What still matters from the old proxy:
• PE context injection — Alaska handles this natively via knowledge-context.ts + project-notes-store.ts. Already built.
• Budget tracking — Not yet in Alaska. Could be a lightweight middleware in the chat API route. Phase 2 work.
• Studio file linking — Already in Alaska via studio-files.ts.

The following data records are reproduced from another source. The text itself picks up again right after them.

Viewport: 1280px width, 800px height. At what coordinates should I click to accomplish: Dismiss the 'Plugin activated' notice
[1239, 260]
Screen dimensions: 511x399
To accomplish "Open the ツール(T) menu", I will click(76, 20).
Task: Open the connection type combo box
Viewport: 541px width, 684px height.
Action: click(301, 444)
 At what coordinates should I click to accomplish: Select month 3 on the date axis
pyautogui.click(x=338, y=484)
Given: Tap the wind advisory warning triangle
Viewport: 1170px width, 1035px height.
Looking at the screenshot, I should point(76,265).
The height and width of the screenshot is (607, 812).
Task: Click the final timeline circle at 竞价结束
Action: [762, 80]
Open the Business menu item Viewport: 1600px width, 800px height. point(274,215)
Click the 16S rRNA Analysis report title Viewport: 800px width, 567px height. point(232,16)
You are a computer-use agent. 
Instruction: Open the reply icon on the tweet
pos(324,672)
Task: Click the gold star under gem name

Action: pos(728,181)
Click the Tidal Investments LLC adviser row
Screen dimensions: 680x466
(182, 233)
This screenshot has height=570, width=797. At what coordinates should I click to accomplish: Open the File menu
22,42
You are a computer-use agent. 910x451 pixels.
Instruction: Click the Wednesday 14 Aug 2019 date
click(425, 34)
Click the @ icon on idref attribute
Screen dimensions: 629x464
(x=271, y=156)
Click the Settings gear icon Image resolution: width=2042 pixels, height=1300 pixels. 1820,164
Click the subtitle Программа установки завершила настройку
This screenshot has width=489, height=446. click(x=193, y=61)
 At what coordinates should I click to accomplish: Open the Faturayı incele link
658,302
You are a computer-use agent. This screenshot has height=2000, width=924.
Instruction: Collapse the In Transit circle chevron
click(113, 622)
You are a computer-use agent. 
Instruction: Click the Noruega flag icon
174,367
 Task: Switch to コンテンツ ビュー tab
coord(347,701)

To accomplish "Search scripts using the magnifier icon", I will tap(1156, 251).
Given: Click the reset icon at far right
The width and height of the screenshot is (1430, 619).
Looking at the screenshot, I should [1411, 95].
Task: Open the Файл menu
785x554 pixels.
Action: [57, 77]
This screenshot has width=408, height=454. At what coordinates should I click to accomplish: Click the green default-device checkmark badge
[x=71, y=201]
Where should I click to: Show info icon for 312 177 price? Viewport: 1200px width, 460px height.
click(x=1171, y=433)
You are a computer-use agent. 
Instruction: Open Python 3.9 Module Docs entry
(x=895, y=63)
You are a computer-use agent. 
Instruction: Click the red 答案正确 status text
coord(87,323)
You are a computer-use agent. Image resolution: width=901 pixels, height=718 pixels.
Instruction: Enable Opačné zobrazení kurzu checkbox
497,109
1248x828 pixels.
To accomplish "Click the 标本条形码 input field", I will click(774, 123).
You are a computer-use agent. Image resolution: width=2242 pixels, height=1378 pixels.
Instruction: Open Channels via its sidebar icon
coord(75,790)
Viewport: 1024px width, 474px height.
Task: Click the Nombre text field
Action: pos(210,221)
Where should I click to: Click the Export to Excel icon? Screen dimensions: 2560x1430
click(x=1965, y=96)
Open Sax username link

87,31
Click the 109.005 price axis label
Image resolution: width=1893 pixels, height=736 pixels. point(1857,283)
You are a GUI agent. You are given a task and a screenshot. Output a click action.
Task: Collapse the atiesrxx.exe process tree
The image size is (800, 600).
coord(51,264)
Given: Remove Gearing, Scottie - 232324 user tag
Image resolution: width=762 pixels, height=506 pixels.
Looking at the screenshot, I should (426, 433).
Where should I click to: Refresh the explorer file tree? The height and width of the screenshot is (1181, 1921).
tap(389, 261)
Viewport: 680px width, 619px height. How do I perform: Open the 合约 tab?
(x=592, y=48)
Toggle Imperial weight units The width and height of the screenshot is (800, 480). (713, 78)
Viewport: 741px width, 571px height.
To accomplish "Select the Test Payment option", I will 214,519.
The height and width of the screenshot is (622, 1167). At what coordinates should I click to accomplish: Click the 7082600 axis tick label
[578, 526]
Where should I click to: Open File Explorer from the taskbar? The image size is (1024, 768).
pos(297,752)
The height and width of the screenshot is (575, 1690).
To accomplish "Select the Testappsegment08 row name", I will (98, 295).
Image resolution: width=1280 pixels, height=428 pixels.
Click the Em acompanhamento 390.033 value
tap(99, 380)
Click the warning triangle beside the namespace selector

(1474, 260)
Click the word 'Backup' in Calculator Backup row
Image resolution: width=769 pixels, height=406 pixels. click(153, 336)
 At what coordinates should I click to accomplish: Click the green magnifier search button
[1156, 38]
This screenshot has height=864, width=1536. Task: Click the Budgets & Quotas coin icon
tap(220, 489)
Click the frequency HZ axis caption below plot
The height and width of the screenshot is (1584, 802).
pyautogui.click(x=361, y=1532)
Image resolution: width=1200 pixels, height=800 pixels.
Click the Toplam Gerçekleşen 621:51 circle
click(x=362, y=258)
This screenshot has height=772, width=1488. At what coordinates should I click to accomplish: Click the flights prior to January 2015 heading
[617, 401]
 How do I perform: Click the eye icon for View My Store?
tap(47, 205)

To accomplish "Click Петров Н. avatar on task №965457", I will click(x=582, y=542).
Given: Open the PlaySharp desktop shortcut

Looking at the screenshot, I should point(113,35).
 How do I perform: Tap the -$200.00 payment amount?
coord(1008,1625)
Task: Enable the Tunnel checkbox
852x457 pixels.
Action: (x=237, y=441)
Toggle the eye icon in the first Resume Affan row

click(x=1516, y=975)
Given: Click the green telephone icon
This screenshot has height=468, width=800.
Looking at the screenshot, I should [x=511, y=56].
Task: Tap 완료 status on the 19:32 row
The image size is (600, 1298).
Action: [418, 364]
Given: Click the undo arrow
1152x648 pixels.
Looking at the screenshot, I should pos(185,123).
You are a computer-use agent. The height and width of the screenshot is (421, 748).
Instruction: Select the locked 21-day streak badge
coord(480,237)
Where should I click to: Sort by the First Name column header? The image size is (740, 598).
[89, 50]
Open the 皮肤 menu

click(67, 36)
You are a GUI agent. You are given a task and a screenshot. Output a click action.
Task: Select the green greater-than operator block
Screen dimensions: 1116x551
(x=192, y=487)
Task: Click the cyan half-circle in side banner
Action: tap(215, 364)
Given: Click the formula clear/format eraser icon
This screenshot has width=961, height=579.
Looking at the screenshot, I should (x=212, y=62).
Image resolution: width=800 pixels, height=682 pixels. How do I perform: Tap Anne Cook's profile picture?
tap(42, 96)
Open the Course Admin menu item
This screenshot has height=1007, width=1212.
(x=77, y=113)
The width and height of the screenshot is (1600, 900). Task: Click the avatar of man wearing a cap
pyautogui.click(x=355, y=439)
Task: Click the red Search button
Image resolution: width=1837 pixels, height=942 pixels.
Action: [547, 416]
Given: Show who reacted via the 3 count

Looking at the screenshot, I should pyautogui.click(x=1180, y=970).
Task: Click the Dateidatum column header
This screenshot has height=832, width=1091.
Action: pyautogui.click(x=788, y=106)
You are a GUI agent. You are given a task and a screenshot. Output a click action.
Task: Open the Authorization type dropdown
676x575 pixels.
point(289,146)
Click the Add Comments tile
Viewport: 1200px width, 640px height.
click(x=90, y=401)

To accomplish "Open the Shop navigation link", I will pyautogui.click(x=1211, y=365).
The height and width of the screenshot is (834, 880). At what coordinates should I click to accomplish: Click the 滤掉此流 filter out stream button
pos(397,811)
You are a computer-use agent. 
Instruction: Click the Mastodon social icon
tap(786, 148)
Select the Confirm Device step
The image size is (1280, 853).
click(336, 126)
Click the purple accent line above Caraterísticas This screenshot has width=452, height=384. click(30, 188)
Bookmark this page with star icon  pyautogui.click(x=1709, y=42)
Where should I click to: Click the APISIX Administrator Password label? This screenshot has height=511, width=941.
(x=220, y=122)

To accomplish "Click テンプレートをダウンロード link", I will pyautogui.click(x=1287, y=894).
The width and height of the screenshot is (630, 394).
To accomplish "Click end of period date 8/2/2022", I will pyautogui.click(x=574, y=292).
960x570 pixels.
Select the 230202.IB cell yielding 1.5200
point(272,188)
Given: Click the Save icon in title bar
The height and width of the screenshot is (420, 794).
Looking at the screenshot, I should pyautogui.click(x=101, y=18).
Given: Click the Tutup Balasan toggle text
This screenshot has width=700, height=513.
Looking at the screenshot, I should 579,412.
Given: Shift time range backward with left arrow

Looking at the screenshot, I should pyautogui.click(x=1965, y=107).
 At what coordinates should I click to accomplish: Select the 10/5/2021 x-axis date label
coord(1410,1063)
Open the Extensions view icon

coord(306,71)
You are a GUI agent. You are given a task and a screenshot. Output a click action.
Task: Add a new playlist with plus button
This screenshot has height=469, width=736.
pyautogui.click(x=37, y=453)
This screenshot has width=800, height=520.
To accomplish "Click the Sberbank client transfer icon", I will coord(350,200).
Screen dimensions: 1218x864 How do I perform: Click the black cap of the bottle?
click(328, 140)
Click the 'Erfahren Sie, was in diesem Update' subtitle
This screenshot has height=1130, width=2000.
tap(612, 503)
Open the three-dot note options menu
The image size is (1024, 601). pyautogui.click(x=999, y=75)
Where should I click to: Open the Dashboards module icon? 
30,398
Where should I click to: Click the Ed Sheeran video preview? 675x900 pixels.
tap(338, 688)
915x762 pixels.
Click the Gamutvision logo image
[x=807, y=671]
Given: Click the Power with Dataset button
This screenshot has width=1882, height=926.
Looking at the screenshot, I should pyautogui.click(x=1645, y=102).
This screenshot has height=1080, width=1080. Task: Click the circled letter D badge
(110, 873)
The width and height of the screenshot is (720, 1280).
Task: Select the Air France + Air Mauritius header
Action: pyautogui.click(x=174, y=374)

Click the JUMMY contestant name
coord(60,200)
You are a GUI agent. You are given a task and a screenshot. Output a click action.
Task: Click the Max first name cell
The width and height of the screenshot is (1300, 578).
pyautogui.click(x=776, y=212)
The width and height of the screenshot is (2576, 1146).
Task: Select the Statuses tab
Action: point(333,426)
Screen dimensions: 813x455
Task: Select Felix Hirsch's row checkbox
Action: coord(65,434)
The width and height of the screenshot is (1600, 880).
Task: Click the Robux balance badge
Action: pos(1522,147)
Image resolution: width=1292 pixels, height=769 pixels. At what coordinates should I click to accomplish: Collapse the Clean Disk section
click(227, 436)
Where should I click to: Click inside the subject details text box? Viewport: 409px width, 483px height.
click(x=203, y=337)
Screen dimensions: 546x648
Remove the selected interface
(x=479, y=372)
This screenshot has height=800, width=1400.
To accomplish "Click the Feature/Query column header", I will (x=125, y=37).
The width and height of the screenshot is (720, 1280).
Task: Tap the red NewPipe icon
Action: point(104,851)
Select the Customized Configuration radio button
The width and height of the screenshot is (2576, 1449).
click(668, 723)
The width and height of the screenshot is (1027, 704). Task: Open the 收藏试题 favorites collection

The old proxy becomes unnecessary once Alaska’s routing is wired. It was glue between Open WebUI and the inference backend. Alaska IS the UI + router.

7 Implementation Phases

Wire Bedrock

~1-2 hours

Create AWS account + IAM user
Enable Bedrock model access (Qwen, Claude)
Install LiteLLM sidecar on Mini
Update Alaska .env with lane configs
Test: kill oMLX, confirm Bedrock fallback works
Test: manually pick Cloud Premium, confirm Claude responds

Eval + Polish

~2-3 hours

Run v5 eval on Bedrock Qwen3-Next-80B
Compare: vanilla Bedrock vs fine-tuned Studio
Add cost tracking middleware to chat route
Daily spend alert (Telegram notification)
Tune fallback timeout thresholds

Bedrock RAG (Optional)

~4 hours • Only if Bedrock quality is close

S3 bucket for deal documents
Bedrock Knowledge Base + S3 Vectors
Wire RAG into Alaska’s context injection
Eval: Bedrock + RAG vs fine-tuned Thurin
If competitive: enables fully cloud-based mode

8 Cost Impact

Scenario	Studio	Bedrock	LiteLLM	Total/mo
Studio healthy, no cloud use	$0	$0	$0 (idle)	$0
Occasional Premium lane use	$0	~$5-15	$0	~$5-15
Studio down 2 days + Premium use	$0	~$15-30	$0	~$15-30

LiteLLM is open-source, runs locally, zero cost. AWS has no baseline fee for on-demand Bedrock — pure pay-per-token.

Decisions Needed

1. AWS account: Existing AWS, or fresh account for isolation?
2. Daily cap: Max Bedrock spend before alert? ($10? $25?)
3. Default lane: Should PE lanes (VDR, DD, Memo) default to Local Fast or Cloud Premium?
4. Phase scope: Phase 1 only, or 1+2?
5. Eval first: Want to eval Bedrock Qwen before wiring, or wire first and eval after?